=== Begin Enclosure ===
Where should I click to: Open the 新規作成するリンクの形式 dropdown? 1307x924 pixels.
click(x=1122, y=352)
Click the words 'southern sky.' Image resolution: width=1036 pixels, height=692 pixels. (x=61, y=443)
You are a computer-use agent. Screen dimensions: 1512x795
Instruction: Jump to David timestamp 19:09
=== End Enclosure ===
=== Begin Enclosure ===
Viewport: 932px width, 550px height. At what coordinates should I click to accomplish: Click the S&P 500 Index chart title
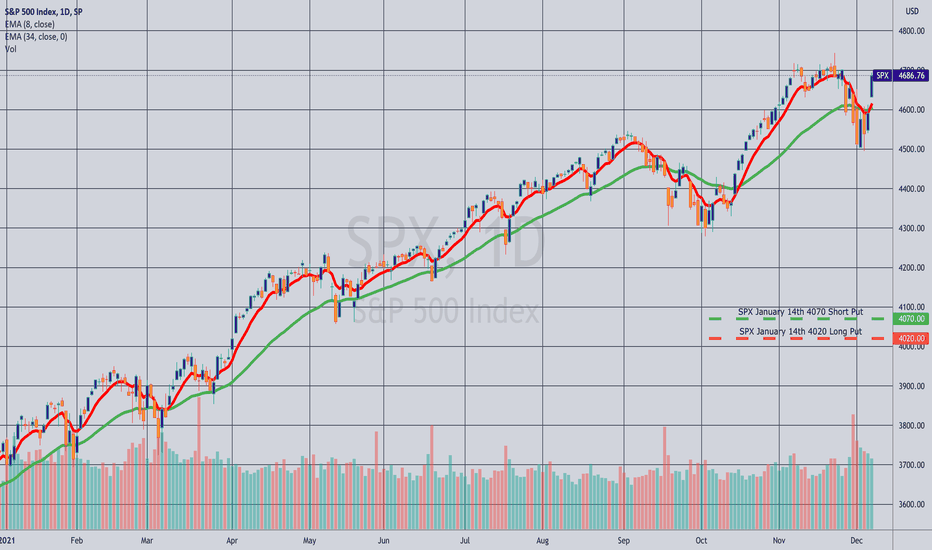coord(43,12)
=== End Enclosure ===
=== Begin Enclosure ===
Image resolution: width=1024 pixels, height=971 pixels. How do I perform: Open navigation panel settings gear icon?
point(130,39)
=== End Enclosure ===
▶ [Your objective]: Search the listing above for the lines with "Click the words" and "Instruction: Jump to David timestamp 19:09", then output those lines and all lines between them exactly.

▶ [Reply]:
Click the words 'southern sky.' Image resolution: width=1036 pixels, height=692 pixels. (x=61, y=443)
You are a computer-use agent. Screen dimensions: 1512x795
Instruction: Jump to David timestamp 19:09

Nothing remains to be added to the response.